Since 2003 we’ve been going to Buenos Aires on a regular bases, not once did we manage to get tickets for the famous Teatro Colon. It was either sold out, there were no performances at that specific time or they were on strike, and until recently it had been closed for restoration for the last 4 years, . On the 25th of May, the100th anniversary and the 200th birthday of the country’s first government, the theatre was opened to the public once more. As us can guess, it was completely sold out as well…
Thanks to some friends, we managed to get tickets, and we were more then happy to finally go to the theatre and see “Manon”. A French opera by Jules Massenet, just like Puccini’s “Manon Lescaut”, based on the story written by Abé Antoine Prevost. It was first performed at the Opera-Comique in Paris in 1884, and at the Teatro Colon on the 2nd of June 1910. One hundred years ago.
The story of Manon Lescaut is a simple story of a woman, on her way to the monastery to become a nun, who ends up as a woman of ‘ill-fame’ and destroys the man she loves.

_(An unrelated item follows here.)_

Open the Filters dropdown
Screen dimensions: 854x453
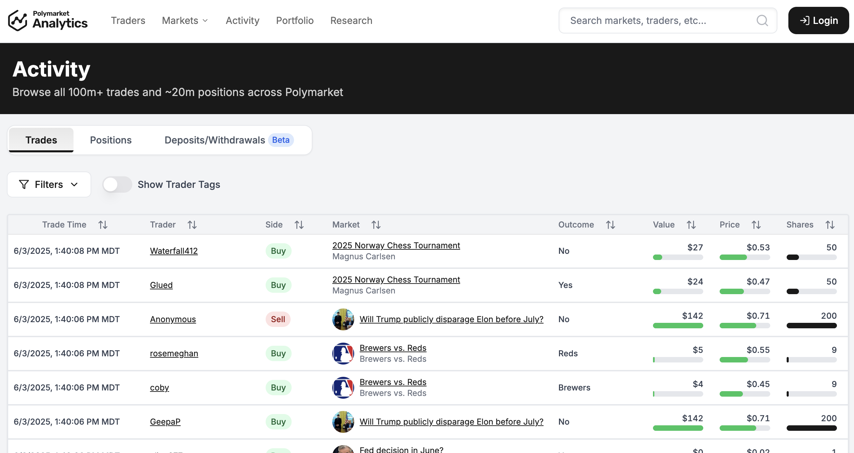pyautogui.click(x=49, y=184)
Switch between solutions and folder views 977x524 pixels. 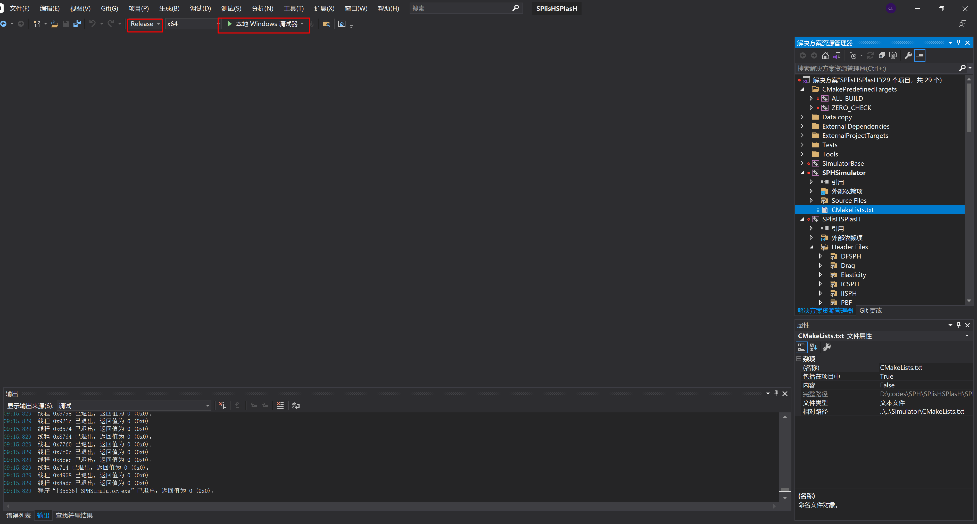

Manon (played by Paula Almares) was great, she sings superbly, although her French is really bad. I couldn’t believe that in a theatre like this they didn’t have someone helping the actors with their accent. In general the men didn’t impress me much. The opera in its whole was very good and didn’t tire for a second. Although Manon isn’t my favourite, it has –in my opinion- few nice arias; I enjoyed every minute of it.
Here in Argentina, going to the opera is still a feast, unlike attending the opera in my hometown Gent, people here dress up; both men and women arrived in their Sunday best. It seemed that many people had brought their camera, so everywhere in the entrance hall you could see people posing for photos. Entering the main hall in all its beauty, seeing all these good-looking people, it was bliss.
I didn’t expect too much of it, thinking that this would not be so different to other buildings, but I was mistaken…I was really impressed with what I saw, from the start until the end. The theatre itself is completely decorated with golden ornaments, the mahogany and deep red velvet seats, the numbers on the seats are nicely decorated in gold (or bronze?). Everything was just right.
During the intermission we followed the crowd, hoping they would lead us to the bar, but it turned out that people were just strolling through the corridors and halls, chatting, admiring and taking pictures. The halls we walked through were really majestic, everything so perfectly restored that it looks brand new. Even though the city of Buenos Aires has lost the grandeur of past times, here in the theatre it is revived, one can imagine what it must have been like one hundred years ago. The stateliness reminds me of Versailles, but better restored, (but then I can’t imagine Versailles being closed down completely for restoration as they did with this theatre: it would be closed for a life span.) The Theatre Colon is absolutely fantastic; it is obvious that no peso has been spared to bring it back to its original state. This is definitely the most beautiful building in Argentina and one of the nicest buildings in the world. Three hurray’s for Kristina!
At the end of the Opera, when everyone was still applauding, they opened the 3 huge entrance doors. Just then realised that people didn’t only make use of the cloakroom just to show off with their nice fur coats! As soon as we could and as fast as my high heels could carry me, we got our coats and rushed off to find a cab home. It must have been one of the coldest nights in this already coldest winter in years. I was freezing to death. We found a cab right away and while warming up again inside the taxi and discussing the show, we saw the homeless sleeping on the street and on the porches. They must have been freezing to death. Again 3 hurray’s for Kristina.